We arrange to meet at my pub at 8pm Saturday night. So that’s something to look forward to.

PET scan today, back at the hospital where I had my chemotherapy between May and October last year. Walking down the interminable Victorian corridors, dark wood lined with green tiles, I shudder as images come flooding back.
I remember shuffling to and from my bed to the loo, head aching from the painful nitrogen cap. Lying in bed, exhausted, hooked up to my chemo drip with my head strapped into the cold cap. The pain from the freezing nitrogen: the worse headache in the world until my head became numb after thirty minutes. Fingers crossed I don’t have to go through all that again, I think as I approach the scanner centre.
At the scanner unit, first I’m given an injection. Then, I wait in a room alone for 90 minutes. With no phone or company I can make a good start on my Agatha Christie autobiography. It’s quite brilliant and unexpectedly funny so far.
Then I go in for the actual scan. Lying on my back, a pillow under my knees. My arms are strapped to my sides.
“Clasp your hands in your lap, tightly, and don’t move them,” the nurse says, bustling around in that way that nurses have – straightening things and fiddling with other things.

---*---

- DESCRIPTION OF THE TASK
Copy the part of the hospital scan passage from "Then I go in" up to and including "with other things.", word for word. The items that come next are taken from a different source.

---*---

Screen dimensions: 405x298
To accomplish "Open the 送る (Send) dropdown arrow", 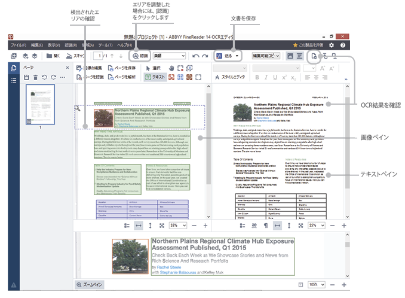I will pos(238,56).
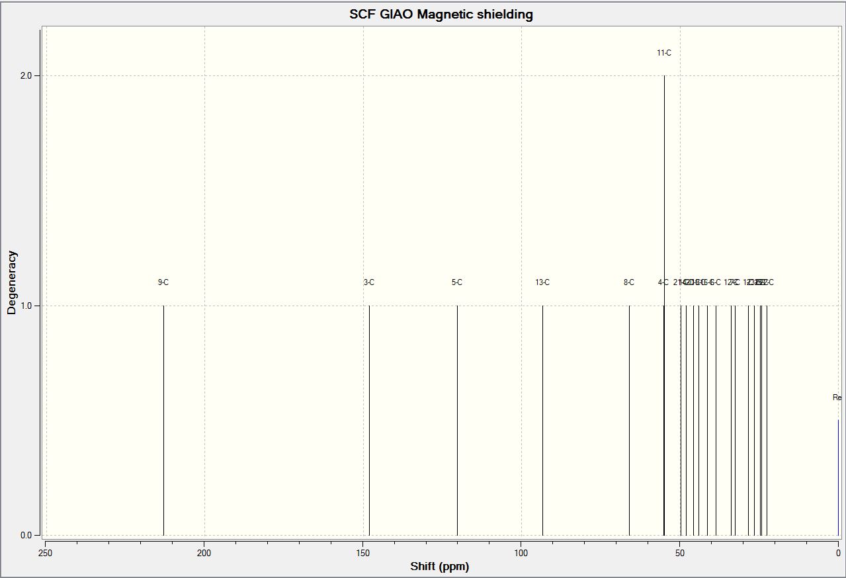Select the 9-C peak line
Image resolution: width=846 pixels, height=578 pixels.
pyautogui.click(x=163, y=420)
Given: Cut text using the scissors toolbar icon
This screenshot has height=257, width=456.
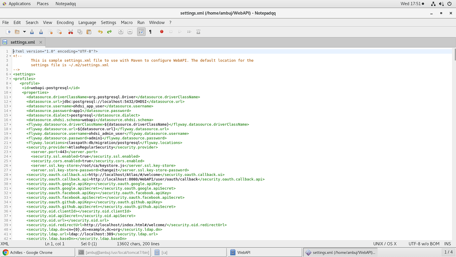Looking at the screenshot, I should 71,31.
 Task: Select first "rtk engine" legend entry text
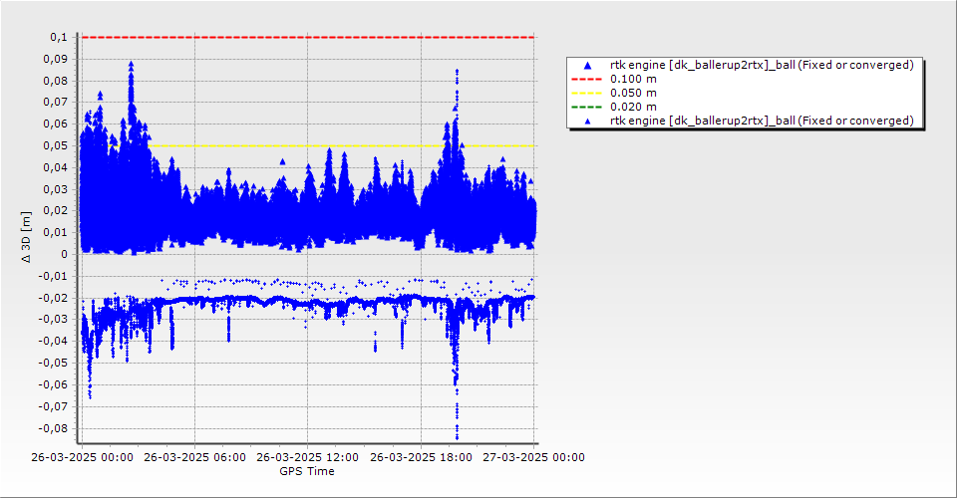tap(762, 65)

---*---

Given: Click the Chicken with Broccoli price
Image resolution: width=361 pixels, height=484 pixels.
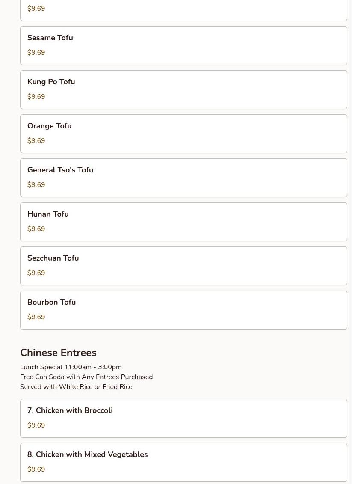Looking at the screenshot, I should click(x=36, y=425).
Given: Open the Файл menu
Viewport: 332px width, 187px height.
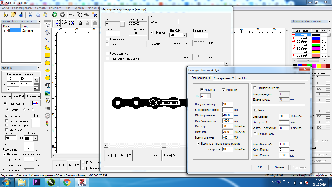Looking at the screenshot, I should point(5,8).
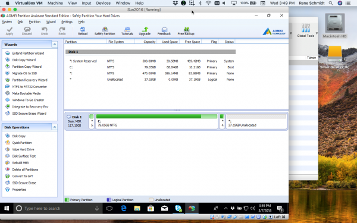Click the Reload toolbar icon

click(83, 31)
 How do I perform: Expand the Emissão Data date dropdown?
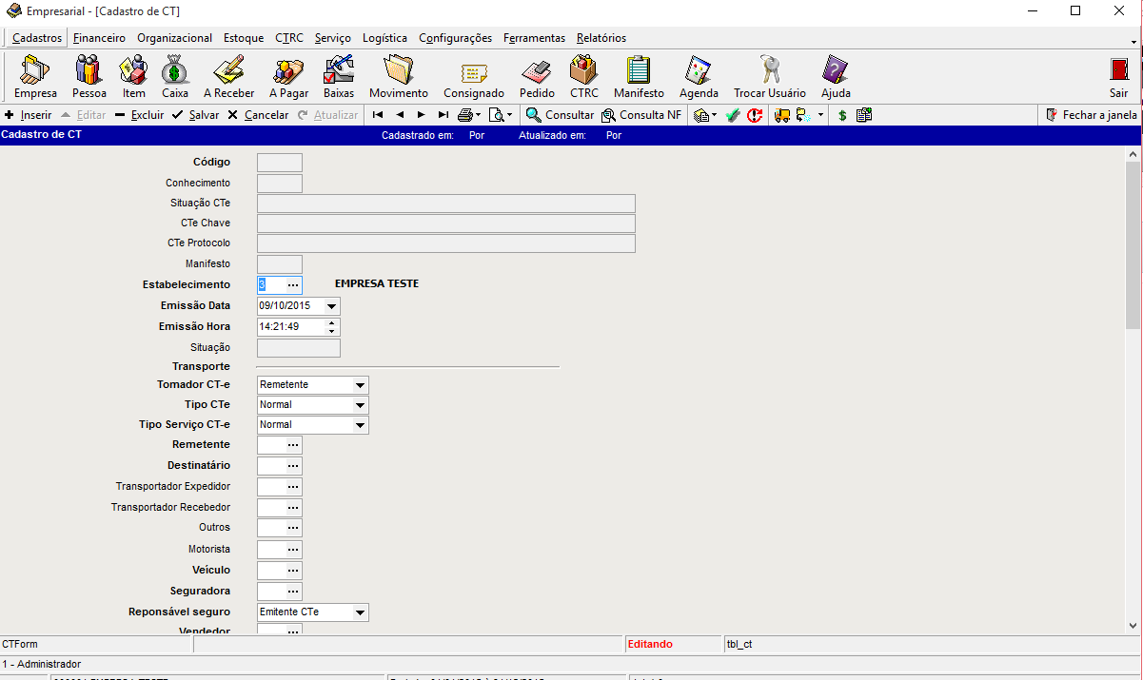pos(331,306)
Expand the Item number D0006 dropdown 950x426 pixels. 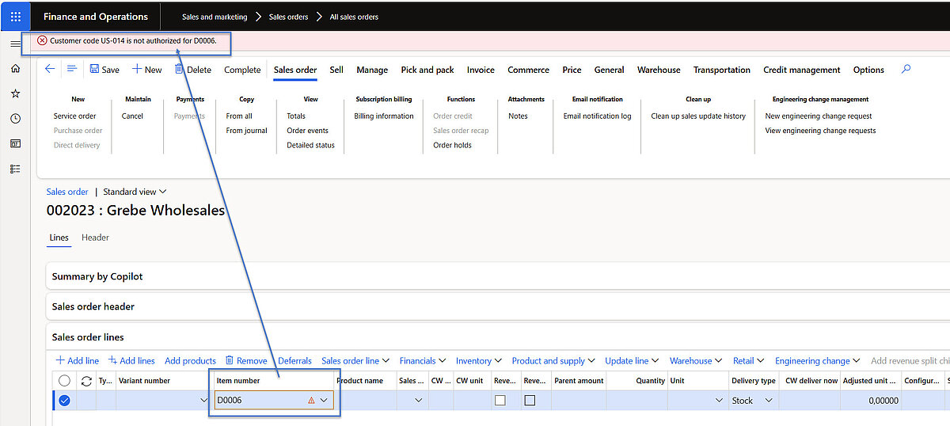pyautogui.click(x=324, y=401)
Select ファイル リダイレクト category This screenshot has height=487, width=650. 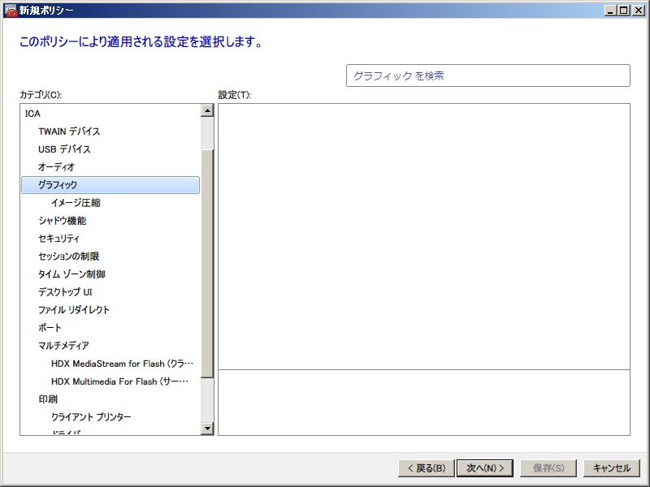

---*---

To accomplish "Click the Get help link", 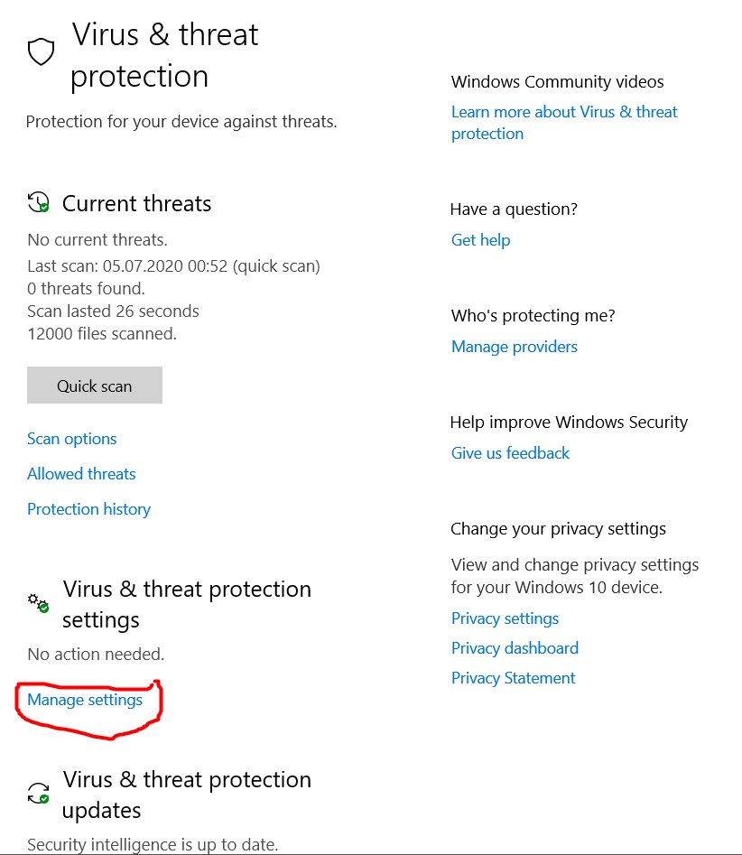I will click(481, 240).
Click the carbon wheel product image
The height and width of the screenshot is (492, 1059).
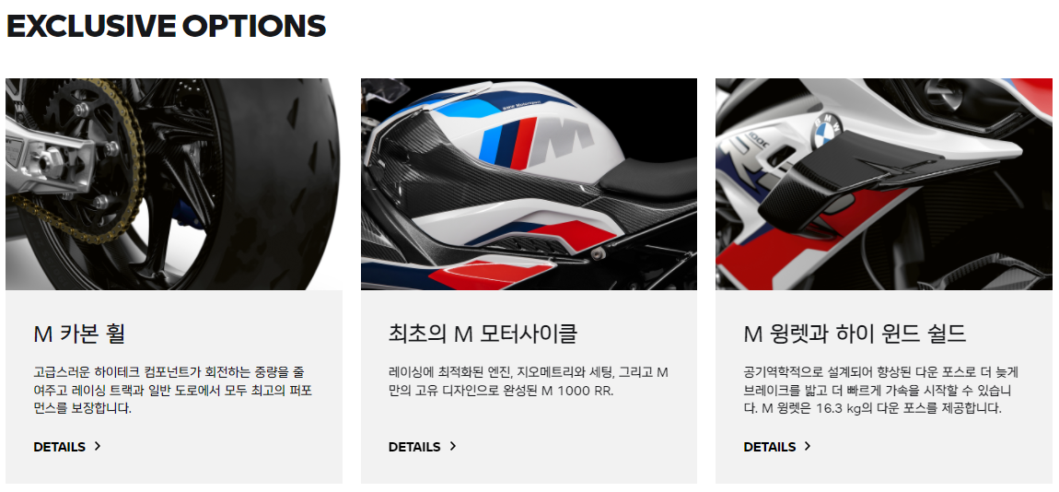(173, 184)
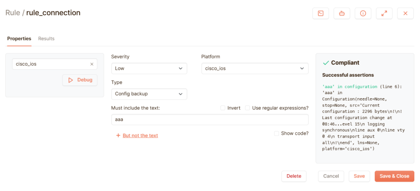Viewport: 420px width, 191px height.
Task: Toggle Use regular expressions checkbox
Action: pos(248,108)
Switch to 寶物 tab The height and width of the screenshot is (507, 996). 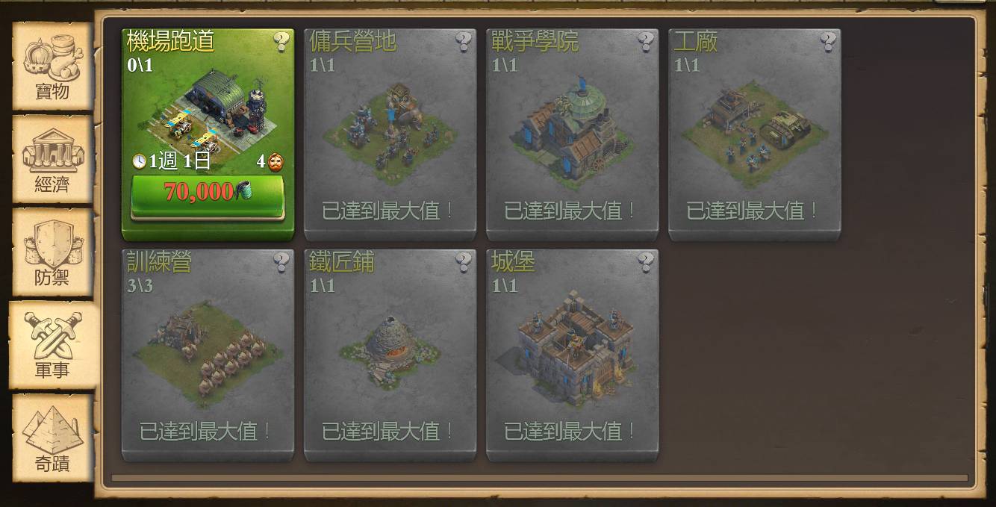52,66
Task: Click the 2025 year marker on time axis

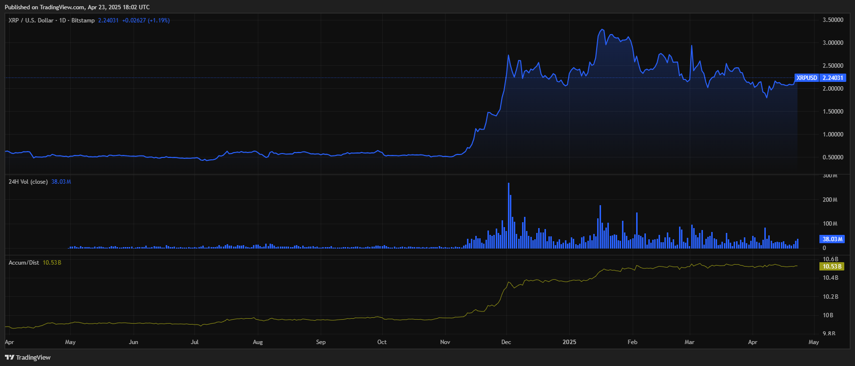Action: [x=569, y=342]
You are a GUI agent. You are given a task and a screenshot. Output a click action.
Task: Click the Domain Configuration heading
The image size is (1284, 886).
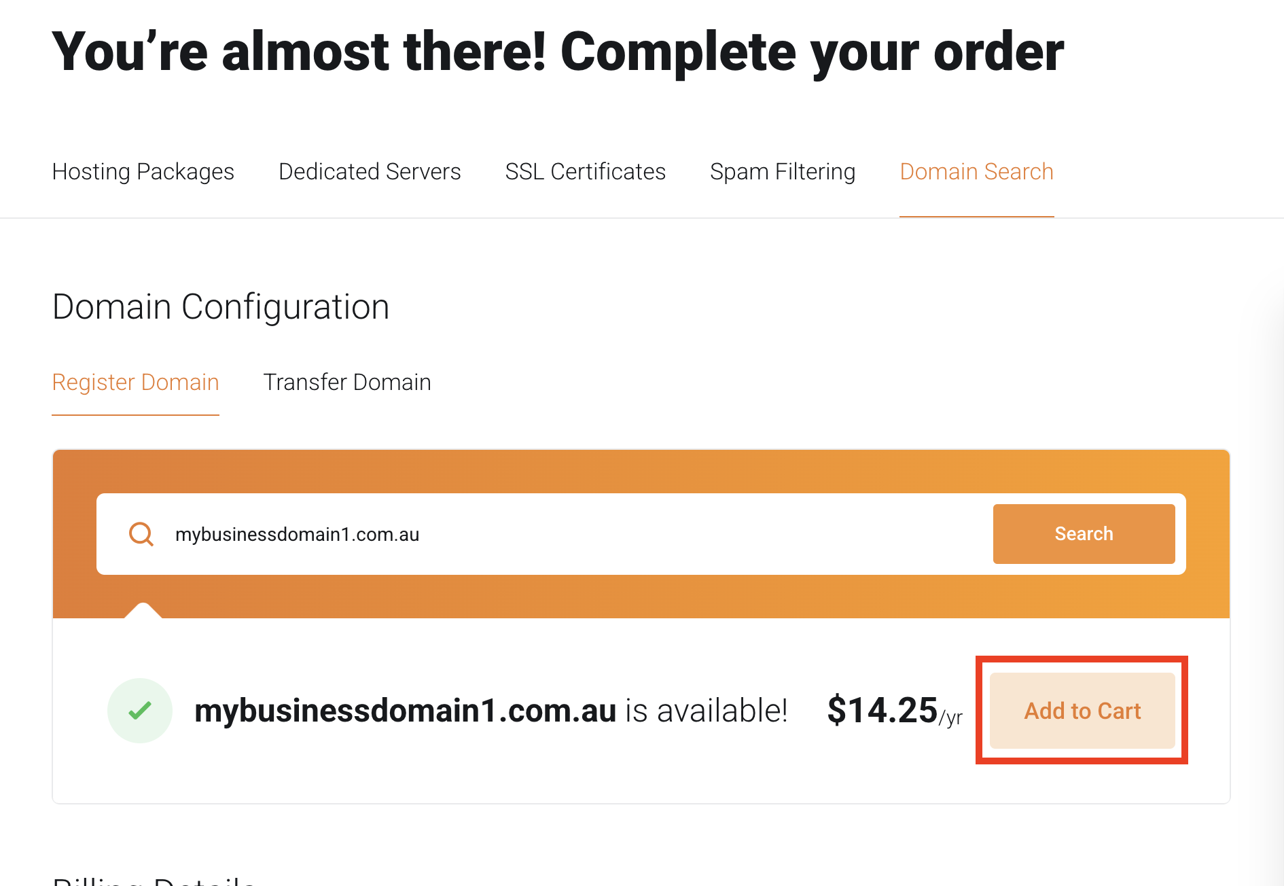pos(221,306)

---*---

- ANSWER SPACE
Then I go in for the actual scan. Lying on my back, a pillow under my knees. My arms are strapped to my sides.
“Clasp your hands in your lap, tightly, and don’t move them,” the nurse says, bustling around in that way that nurses have – straightening things and fiddling with other things.